Dear Mrs Macaulay,
My father and mother were married for 35 years. They separated when my father brought another woman into their marital home, who then had a child. That was 14 years ago. My mother still lives on my father's property, even though they were separated. My father died last year, and upon passing he left a will. In the will he left my brother and I (the only two children of the marriage) in charge of his property. The five of us — my mom and her two children plus this woman and her child — were named as beneficiaries, with equal shares in the land. It was also stated in the will that the mother and child should continue living on the property for the duration of their lives.
The woman has all his papers for the property and she is now causing a lot of problems because my father left her out of the property sharing. I cannot collect money from the tenants because she is showing the tenants papers for the property saying that she is the person in charge. I have had a Justice of the Peace (JP) write to the tenants and tell them that only my brother and I are in charge of the property, but the tenants are saying that they are confused and don't know who to pay.
What can I do to get her to hand over the papers to me and to stop interfering with the tenants? She also has four other children living on the property who are not my father's children. My mother, who is my father's wife, can't live in peace because the woman and her children curse her every day, saying that she should leave the property. I need some advice on what to do.
I understand your difficulty, but if indeed you and your brother are the named executors of your father's will, you ought to have secured not only his documents, and especially those related to his properties and estate, but also the properties themselves, and ensured that no interlopers or otherwise could act contrary to yours and your brother's obligations and rights as named executors. In other words, you had the right to take possession of all your father's documents and the obligation to do so. As a result of you both being so named, you have the locus standi to take legal action against anyone who interfered or interferes with this.
I note that you had a JP write to the tenants who through the unlawful interference of the woman, have been paying their rentals to her instead of to you. In the discharge of your duties, you and your brother must retain the services of a lawyer to apply for probate and file a claim against the woman to pay over, with interest, all the rentals collected by her, and for injunctions to restrain her from any interference and collections in the future, and also restraining her and her children from harassing and abusing your mother. You also need an order for recovery of possession of the parts of the property occupied by her four other children who seem to have been brought there by their mother without any right or the consent of your father before his death, or that of your mother or you and your brother. They have no right to be there.

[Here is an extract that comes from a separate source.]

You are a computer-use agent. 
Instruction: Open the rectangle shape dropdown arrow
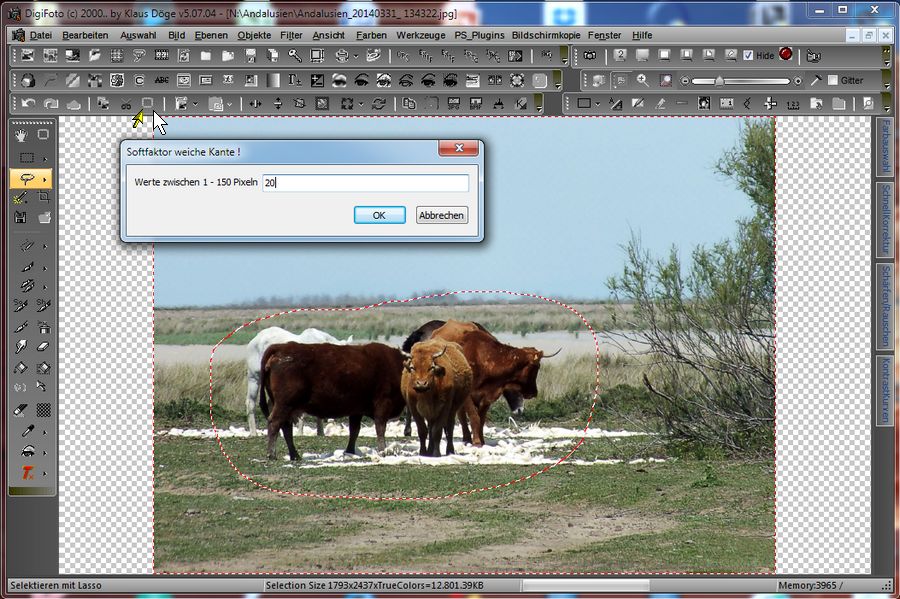pos(598,104)
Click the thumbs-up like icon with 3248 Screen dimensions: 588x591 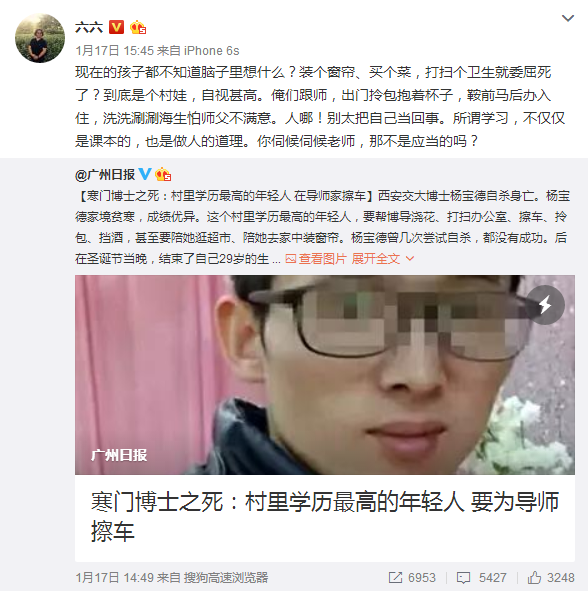534,577
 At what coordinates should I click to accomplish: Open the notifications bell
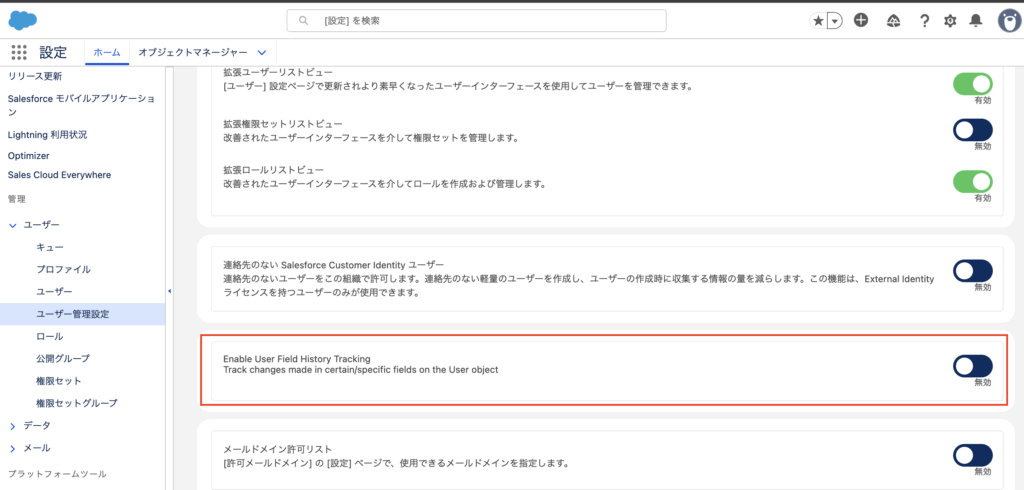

I refer to your mother because she in fact has a 50 per cent interest in the property which was and is her family home. She could have applied for a declaration of her entitlement in the property at the time she and your father separated, and she could have had an order for partition and sale with a first option to your father to purchase her share. So your father's will can be challenged on the basis that he sought to ignore your mother's entitlement in it. This extent and the efficacy of his will over the entire interest in the property, rather than his actual one-half interest therein, is a matter which may need to be ensured by a decision of a court. As a result, your mother needs her own attorney-at-law to secure her interest against the estate. In any such legal action by your mother, you and your brother would be the defendants and executors.
What I'm saying is that in fact, only 50 per cent of your father's property can be distributed pursuant to his will to his beneficiaries. His direction therein for the woman and her child to live in the premises for the rest of their lives cannot be upheld because of your mother's 50 per cent share. And in addition to this share, she is also entitled to her one-fifth equal share of your father's estate.
You really need the services of an attorney-at-law for the estate, and if your father did not leave any or much savings, then you and your brother as executors must collect the rent and use such funds to pay for the expenses for the probate process and for the settling of the estate. Remember, your mother's half share is not a part of this estate sharing.
You should not have had a JP write to the tenants — the proper person should have been a lawyer who can follow up with legal action if the tenants seek to use the confusion they claim they are suffering for not paying their rent.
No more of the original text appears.